Where Accuray really accomplished something was on the gross margin line. Service margins were a huge albatross for TomoTherapy and improving these margins has been a major post-merger focus of the Accuray management. Although overall gross margin did plunge about 15 points compared to last year, service gross margin improved 21 points (to about 13%). Product gross margin slid half a point to just under 56%.

Operating expenses were otherwise basically in-line, but the improved gross margin was not enough to produce an operating profit for the quarter. That said, the per-share loss was better than the average analyst estimate.

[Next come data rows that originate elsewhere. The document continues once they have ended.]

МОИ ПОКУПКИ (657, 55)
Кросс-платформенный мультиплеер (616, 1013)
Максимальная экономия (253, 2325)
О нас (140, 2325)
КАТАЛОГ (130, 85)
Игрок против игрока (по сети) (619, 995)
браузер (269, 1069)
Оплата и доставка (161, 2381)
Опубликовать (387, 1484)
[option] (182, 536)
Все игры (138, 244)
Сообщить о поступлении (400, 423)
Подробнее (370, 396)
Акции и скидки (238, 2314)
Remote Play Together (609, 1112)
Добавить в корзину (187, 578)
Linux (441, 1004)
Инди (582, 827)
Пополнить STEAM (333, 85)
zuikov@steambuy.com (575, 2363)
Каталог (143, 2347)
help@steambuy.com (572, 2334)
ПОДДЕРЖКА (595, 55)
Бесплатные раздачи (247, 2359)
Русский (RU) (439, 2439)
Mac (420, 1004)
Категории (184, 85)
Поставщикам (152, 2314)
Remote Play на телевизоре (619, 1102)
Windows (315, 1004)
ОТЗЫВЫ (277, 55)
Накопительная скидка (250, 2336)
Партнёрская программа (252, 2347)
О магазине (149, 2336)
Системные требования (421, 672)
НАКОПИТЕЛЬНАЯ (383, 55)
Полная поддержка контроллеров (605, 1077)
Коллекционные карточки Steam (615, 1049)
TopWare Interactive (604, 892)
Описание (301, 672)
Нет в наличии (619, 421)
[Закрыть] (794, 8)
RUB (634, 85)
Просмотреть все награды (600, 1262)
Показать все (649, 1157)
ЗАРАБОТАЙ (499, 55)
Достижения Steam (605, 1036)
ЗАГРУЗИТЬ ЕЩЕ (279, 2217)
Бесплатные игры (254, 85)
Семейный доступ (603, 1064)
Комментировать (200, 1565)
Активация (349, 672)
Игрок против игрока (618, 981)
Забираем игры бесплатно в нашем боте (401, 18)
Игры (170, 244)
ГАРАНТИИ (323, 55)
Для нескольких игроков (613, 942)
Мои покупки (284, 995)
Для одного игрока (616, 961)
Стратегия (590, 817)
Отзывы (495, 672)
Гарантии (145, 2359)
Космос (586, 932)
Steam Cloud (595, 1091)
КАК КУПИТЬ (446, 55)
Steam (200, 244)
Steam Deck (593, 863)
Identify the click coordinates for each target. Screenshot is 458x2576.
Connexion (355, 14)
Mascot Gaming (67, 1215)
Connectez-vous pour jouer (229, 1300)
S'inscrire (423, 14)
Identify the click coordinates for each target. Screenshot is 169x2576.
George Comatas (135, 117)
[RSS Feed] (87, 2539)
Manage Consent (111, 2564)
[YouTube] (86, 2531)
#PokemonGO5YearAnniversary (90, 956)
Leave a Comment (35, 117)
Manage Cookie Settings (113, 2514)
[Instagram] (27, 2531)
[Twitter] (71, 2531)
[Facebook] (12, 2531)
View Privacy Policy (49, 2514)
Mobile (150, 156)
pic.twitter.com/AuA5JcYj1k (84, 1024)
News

Waiting for the transition to growth

While the acquisition of TomoTherapy was, in part, motivated by Accuray's desire to expand its platform into somewhat more conventional products, it came at a cost. TomoTherapy had lousy service margins due in part to reliability and uptime issues with the Hi-Art systems. Accuray is making progress in fixing the service margin structure of the acquired Tomo business, but fixing the reputation/perception of the Hi-Art platform is going to take more time.

For this stock to work, Accuray has to start delivering better growth. To that end, $70 million in orders and a 2% sequential increase in backlog is not so exciting, although the book-to-bill was above 1. This isn't terrible in a hospital environment where capital spending is still tight and reimbursement challenges are very real, but Accuray cannot succeed simply by keeping pace with market-leading Varian (NYSE:VAR).

Although Accuray's CyberKnife system has a lot to offer, the company still has an uphill climb convincing customers to forego systems from entrenched rivals Varian and Elekta. While Accuray is looking to build the credibility of the platform through clinical trials, the risk remains that clinicians will take a wait-and-see attitude - perhaps waiting until they see a Varian system that basically captures the benefits of the current CyberKnife system.

Would anyone target Accuray?

With Siemens out of the linac business (but still involved in radiation oncology on the imaging side), would any other company look to enter this market through an acquisition? Investors have long waited to see General Electric (NYSE:GE) enter the therapeutic healthcare market and Fujifilm has gotten pretty active of late in building up its healthcare business. Still, Accuray would be a challenging buy (the technology is good, but the company will need a big marketing push) and investors shouldn't expect a premium takeover bid.

The Bottom Line

With the recovery in these shares, the stock is not the compelling buy it was just a short while ago. The progress in margins is absolutely welcome, but the fact remains that the next real leg up in this stock probably has to come from some outperformance on the revenue line and management guidance was somewhat conservative in that regard.

A mid-single digit revenue growth rate and steady progress towards profitability and positive free cash flow can support this stock towards a high single-digit price tag. Beyond that, there needs to be real evidence of meaningful placement growth in CyberKnife and Hi-Art to drive a more impressive target.